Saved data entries
··········
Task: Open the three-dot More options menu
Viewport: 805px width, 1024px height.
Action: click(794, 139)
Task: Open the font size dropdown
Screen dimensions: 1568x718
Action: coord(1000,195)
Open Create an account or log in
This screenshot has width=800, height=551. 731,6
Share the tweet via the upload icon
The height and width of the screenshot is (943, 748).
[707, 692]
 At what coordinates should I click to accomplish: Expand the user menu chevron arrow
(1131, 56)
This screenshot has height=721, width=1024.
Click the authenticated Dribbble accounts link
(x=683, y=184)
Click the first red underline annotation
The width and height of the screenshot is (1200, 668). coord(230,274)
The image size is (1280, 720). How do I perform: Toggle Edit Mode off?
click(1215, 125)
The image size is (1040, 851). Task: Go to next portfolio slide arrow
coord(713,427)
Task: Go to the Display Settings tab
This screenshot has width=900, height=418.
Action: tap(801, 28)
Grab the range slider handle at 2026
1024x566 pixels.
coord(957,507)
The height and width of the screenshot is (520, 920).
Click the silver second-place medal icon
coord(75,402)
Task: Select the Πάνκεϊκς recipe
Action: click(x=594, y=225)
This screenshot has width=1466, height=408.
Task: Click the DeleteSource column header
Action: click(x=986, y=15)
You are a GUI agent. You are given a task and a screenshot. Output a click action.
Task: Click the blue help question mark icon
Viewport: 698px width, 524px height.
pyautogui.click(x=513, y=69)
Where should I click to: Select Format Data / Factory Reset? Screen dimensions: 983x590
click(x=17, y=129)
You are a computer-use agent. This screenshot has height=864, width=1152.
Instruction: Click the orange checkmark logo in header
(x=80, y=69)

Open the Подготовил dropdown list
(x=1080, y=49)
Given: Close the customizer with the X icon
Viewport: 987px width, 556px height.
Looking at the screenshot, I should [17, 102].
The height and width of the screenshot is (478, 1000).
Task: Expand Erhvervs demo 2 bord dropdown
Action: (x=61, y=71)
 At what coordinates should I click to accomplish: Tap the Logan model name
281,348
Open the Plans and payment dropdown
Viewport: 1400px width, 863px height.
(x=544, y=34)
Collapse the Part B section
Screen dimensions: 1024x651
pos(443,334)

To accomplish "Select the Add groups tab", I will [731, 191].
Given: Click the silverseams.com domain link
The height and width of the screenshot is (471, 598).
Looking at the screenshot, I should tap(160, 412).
··········
YOUR TASK =>
Wherever the string "agent" appears in the records, copy the whole line.

RESPONSE =>
You are a GUI agent. You are given a task and a screenshot. Output a click action.
You are a computer-use agent. This screenshot has height=864, width=1152.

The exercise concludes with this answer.